[START Data records]
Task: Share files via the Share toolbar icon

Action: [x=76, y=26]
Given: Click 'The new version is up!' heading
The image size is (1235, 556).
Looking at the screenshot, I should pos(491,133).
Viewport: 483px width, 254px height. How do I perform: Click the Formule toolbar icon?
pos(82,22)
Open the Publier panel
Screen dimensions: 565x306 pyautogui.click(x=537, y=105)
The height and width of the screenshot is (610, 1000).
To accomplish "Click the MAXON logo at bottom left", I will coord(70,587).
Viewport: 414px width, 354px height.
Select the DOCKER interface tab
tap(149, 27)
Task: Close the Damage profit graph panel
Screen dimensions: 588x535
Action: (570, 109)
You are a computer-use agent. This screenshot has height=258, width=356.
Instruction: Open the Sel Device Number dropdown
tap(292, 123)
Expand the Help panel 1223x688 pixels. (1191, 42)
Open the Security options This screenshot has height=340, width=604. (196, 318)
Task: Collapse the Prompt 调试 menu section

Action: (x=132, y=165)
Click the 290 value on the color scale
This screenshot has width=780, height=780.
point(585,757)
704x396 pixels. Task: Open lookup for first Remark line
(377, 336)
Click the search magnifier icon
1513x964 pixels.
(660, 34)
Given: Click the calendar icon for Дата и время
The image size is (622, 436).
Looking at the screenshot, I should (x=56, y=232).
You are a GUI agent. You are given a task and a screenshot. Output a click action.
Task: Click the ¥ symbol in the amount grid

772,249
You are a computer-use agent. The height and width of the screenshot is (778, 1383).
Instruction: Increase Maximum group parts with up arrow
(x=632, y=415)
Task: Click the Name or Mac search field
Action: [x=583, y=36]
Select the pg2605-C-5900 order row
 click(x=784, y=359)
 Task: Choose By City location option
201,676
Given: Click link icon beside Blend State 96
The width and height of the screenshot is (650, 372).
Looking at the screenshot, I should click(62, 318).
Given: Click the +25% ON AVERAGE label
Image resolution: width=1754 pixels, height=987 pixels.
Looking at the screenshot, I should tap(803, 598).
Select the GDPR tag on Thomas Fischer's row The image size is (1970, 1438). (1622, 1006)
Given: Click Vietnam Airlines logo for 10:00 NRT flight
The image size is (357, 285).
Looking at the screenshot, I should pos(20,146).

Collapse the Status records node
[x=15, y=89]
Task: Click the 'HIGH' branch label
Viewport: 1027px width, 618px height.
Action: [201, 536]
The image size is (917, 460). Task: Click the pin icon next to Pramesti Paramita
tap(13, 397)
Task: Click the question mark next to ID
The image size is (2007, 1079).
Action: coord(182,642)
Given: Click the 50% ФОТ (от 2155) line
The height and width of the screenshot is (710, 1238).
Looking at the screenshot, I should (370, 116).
[END Data records]
== What to do ==
Convert the entries starting at the line containing "Select the GDPR" and ending at the line containing "Action: coord(182,642)" into a two-column CSV with the headers instruction and action. Give one row per entry, put each field in quotation marks, and replace any line breaks with spaces.

== Response to this task ==
instruction,action
"Select the GDPR tag on Thomas Fischer's row The image size is (1970, 1438).","(1622, 1006)"
"Given: Click Vietnam Airlines logo for 10:00 NRT flight The image size is (357, 285).","Looking at the screenshot, I should pos(20,146)."
"Collapse the Status records node","[x=15, y=89]"
"Task: Click the 'HIGH' branch label Viewport: 1027px width, 618px height.","Action: [201, 536]"
"The image size is (917, 460). Task: Click the pin icon next to Pramesti Paramita","tap(13, 397)"
"Task: Click the question mark next to ID The image size is (2007, 1079).","Action: coord(182,642)"